Stored data
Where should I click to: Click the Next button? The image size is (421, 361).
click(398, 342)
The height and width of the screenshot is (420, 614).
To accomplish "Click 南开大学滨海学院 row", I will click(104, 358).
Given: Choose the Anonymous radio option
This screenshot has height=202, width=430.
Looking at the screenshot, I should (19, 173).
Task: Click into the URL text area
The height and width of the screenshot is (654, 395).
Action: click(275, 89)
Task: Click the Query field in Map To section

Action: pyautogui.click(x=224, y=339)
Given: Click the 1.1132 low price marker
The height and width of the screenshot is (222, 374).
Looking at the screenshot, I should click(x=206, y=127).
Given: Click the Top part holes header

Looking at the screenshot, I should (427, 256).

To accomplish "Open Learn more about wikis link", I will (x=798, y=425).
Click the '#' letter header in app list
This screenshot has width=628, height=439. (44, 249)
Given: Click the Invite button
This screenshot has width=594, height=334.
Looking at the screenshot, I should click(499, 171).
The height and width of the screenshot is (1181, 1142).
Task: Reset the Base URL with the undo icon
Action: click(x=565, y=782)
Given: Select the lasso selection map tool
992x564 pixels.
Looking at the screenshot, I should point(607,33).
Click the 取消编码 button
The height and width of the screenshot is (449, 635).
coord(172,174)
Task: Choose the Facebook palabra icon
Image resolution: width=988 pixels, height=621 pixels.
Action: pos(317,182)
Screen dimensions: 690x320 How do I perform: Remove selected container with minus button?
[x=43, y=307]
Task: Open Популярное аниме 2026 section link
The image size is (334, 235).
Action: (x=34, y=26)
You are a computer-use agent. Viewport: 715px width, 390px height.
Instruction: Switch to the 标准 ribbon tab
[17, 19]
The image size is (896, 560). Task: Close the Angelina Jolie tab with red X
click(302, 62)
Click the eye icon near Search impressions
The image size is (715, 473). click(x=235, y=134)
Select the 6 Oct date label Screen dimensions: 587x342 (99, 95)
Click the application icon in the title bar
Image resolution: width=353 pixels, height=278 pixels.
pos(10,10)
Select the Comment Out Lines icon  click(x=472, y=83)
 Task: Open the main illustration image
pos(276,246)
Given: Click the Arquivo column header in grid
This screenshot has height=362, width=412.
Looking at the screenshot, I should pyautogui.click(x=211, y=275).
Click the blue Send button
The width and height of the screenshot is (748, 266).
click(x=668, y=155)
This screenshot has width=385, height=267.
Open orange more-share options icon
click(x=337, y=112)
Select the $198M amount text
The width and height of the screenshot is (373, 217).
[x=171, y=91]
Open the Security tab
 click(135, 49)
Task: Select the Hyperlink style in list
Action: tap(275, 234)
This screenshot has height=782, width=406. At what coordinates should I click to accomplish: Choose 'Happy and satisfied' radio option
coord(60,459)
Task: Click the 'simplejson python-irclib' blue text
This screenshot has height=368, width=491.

EXERCISE —
Copy every record exactly as presented.

RESULT FOR THIS TASK —
Where should I click to: Click the Next button? The image size is (421, 361).
click(398, 342)
The height and width of the screenshot is (420, 614).
To accomplish "Click 南开大学滨海学院 row", I will click(104, 358).
Given: Choose the Anonymous radio option
This screenshot has height=202, width=430.
Looking at the screenshot, I should (19, 173).
Task: Click into the URL text area
The height and width of the screenshot is (654, 395).
Action: click(275, 89)
Task: Click the Query field in Map To section

Action: pyautogui.click(x=224, y=339)
Given: Click the 1.1132 low price marker
The height and width of the screenshot is (222, 374).
Looking at the screenshot, I should click(x=206, y=127).
Given: Click the Top part holes header

Looking at the screenshot, I should (427, 256).

To accomplish "Open Learn more about wikis link", I will (x=798, y=425).
Click the '#' letter header in app list
This screenshot has width=628, height=439. (44, 249)
Given: Click the Invite button
This screenshot has width=594, height=334.
Looking at the screenshot, I should click(499, 171).
The height and width of the screenshot is (1181, 1142).
Task: Reset the Base URL with the undo icon
Action: click(x=565, y=782)
Given: Select the lasso selection map tool
992x564 pixels.
Looking at the screenshot, I should point(607,33).
Click the 取消编码 button
The height and width of the screenshot is (449, 635).
coord(172,174)
Task: Choose the Facebook palabra icon
Image resolution: width=988 pixels, height=621 pixels.
Action: pos(317,182)
Screen dimensions: 690x320 How do I perform: Remove selected container with minus button?
[x=43, y=307]
Task: Open Популярное аниме 2026 section link
The image size is (334, 235).
Action: (x=34, y=26)
You are a computer-use agent. Viewport: 715px width, 390px height.
Instruction: Switch to the 标准 ribbon tab
[17, 19]
The image size is (896, 560). Task: Close the Angelina Jolie tab with red X
click(302, 62)
Click the eye icon near Search impressions
The image size is (715, 473). click(x=235, y=134)
Select the 6 Oct date label Screen dimensions: 587x342 (99, 95)
Click the application icon in the title bar
Image resolution: width=353 pixels, height=278 pixels.
pos(10,10)
Select the Comment Out Lines icon  click(x=472, y=83)
 Task: Open the main illustration image
pos(276,246)
Given: Click the Arquivo column header in grid
This screenshot has height=362, width=412.
Looking at the screenshot, I should pyautogui.click(x=211, y=275).
Click the blue Send button
The width and height of the screenshot is (748, 266).
click(x=668, y=155)
This screenshot has width=385, height=267.
Open orange more-share options icon
click(x=337, y=112)
Select the $198M amount text
The width and height of the screenshot is (373, 217).
[x=171, y=91]
Open the Security tab
 click(135, 49)
Task: Select the Hyperlink style in list
Action: tap(275, 234)
This screenshot has height=782, width=406. At what coordinates should I click to accomplish: Choose 'Happy and satisfied' radio option
coord(60,459)
Task: Click the 'simplejson python-irclib' blue text
This screenshot has height=368, width=491.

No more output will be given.